New trend or not, do we need to examine what aspects of our lives we're comfortable merging, and which ones we aren't? And does it say something about our relationships if we aren't?

All of these things - full transparency, joint bank accounts - are touted as the 'secret' to a happy relationship. But surely this depends on your own boundaries as a person?

A friend of mine, who got married last year, announced - before his wedding - that he was going to have to get used to only having a joint bank account. Puzzled, I asked him why he was doing that.

"Because you have to, once you've gotten married, don't you?"

Clearly my friend was singing off my some invisible hymn sheet of what you have to do once you're settled down, and it left me wondering who set these rules in the first place.

I love my husband, but I couldn't think of anything worse than a joint email address. In the same way that I don't want to scrutinise when he buys (yet another) Ramones t-shirt, I don't want to have to justify buying (yet another) handbag.

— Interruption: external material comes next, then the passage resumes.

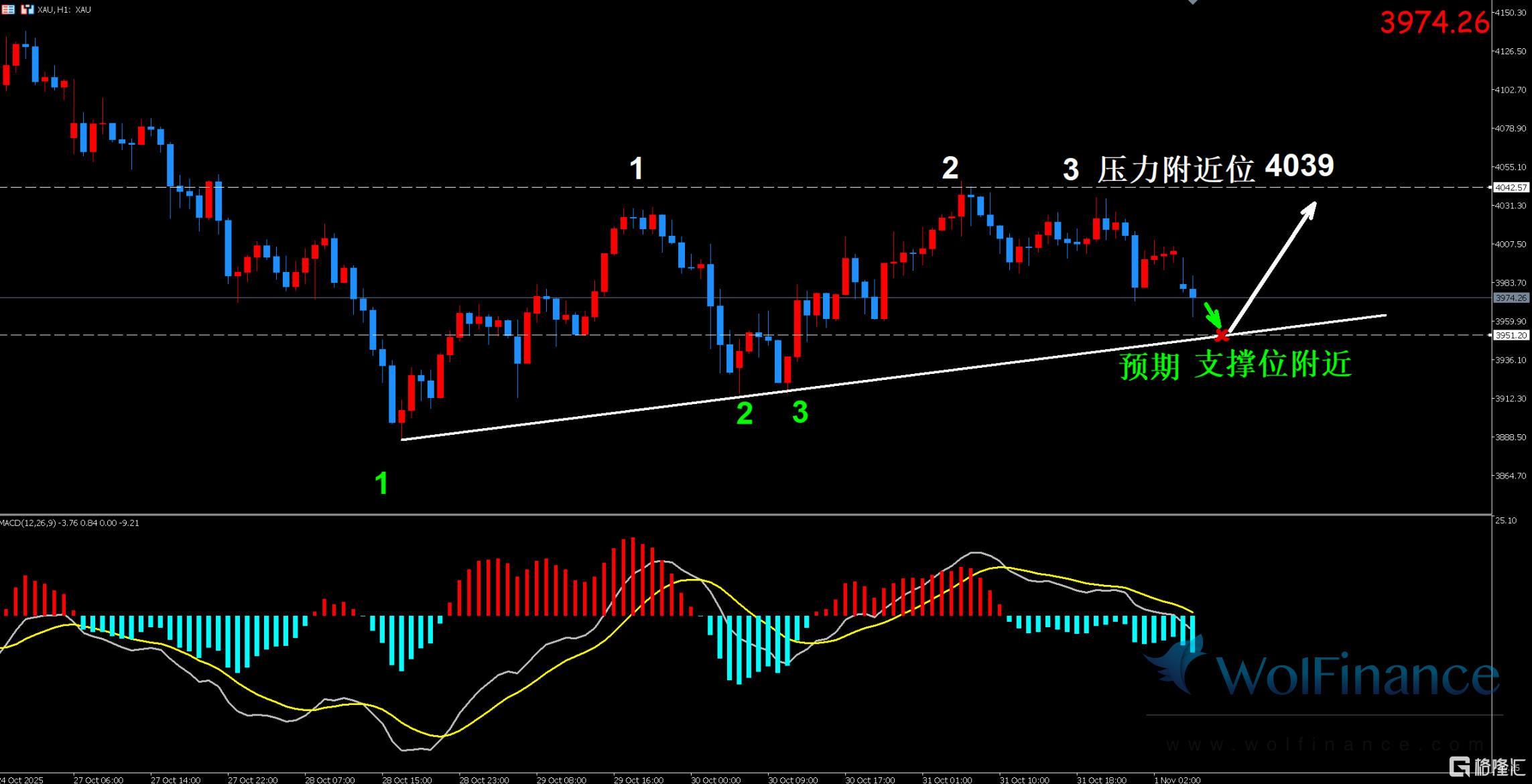
Task: Click the 3951.20 support price tag
Action: [1511, 335]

I couldn't imagine of anything more irritating than having to sift through his subscriptions to Haaretz and The Onion, while I'm trying to find my HuffPost Lifestyle and Mind Body Green newsletters. Or wondering what he's thinking about my friends sending me videos such as Goats Shouting Like Humans.

Surely the 'secret' to a good relationship is being able to cut through to the stuff you really need to talk about, that really affects the bones of your partnership than white noise about who bought what?

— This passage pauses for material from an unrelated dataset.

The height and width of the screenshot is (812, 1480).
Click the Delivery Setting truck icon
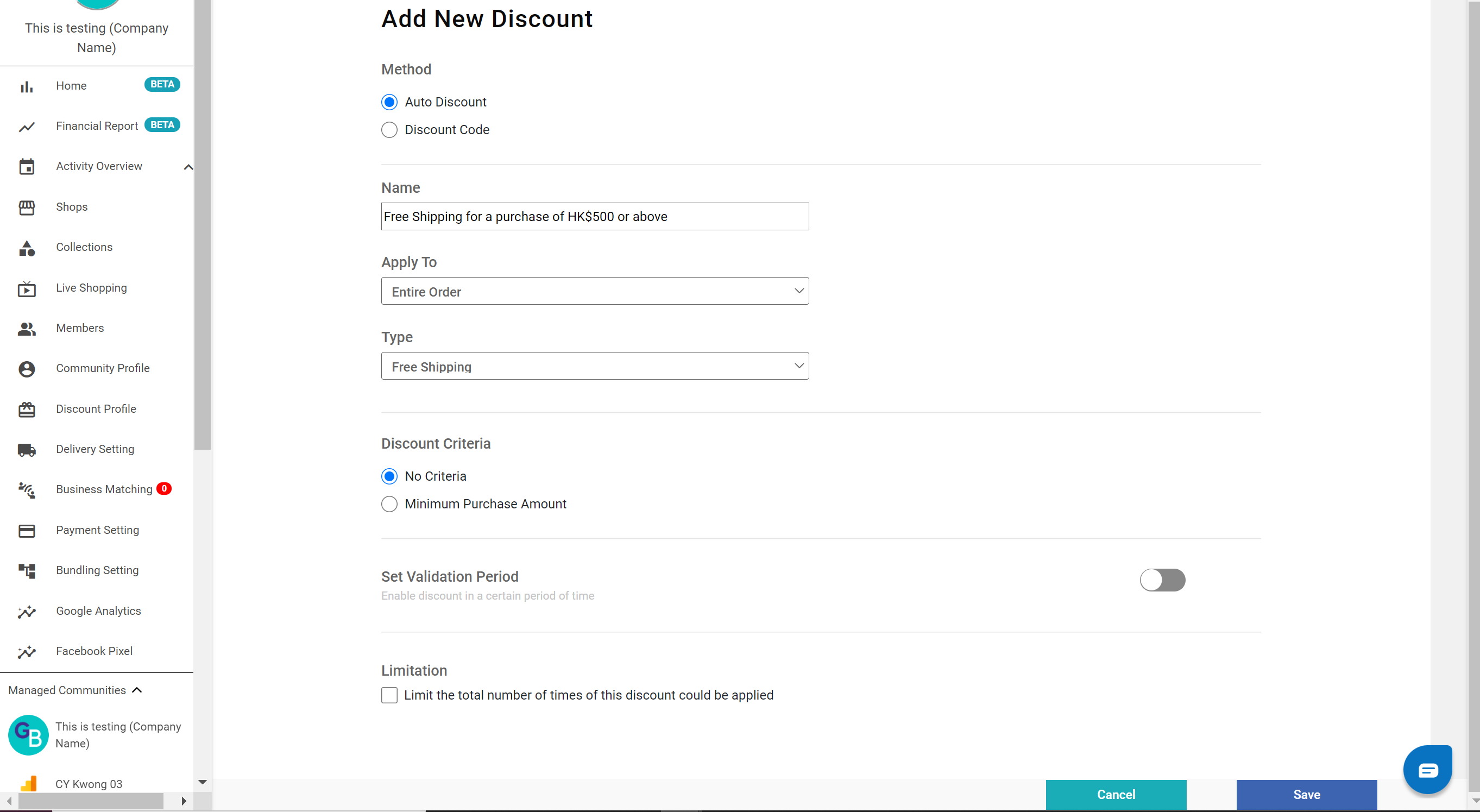(x=27, y=450)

Sharing: it's overrated. And I can't think of this being a more appropriate sentiment when it comes to the dreaded "how many people have you slept with" question.

This happened to a friend of mine who asked her new boyfriend how many people he had slept with. Apparently, she said, it's best to start with everything out in the open.

But have we come to confuse openness with communication? I believe so. Telling a new partner (or even an old one) all your secrets like word vomit, when often they have no context to understand your decisions or situation, does not necessarily strengthen your relationship.

Consistently being able to talk to your partner about your fears, your worries however - that's a lot harder, and more rewarding.

I'd be really interested in hearing what other people have to say about this.

I wouldn't go as far as to join the growing camp of (happily) married couples who are living apart a la Helena Bonham Carter because they want more autonomy. (Mainly because it would break my hubbie's heart).

But I don't believe that as a rational human who has lived alone for more years than as a couple, that my life automatically becomes subsumed by another person.

And if we have to draw a line, then joint email addresses definitely is it.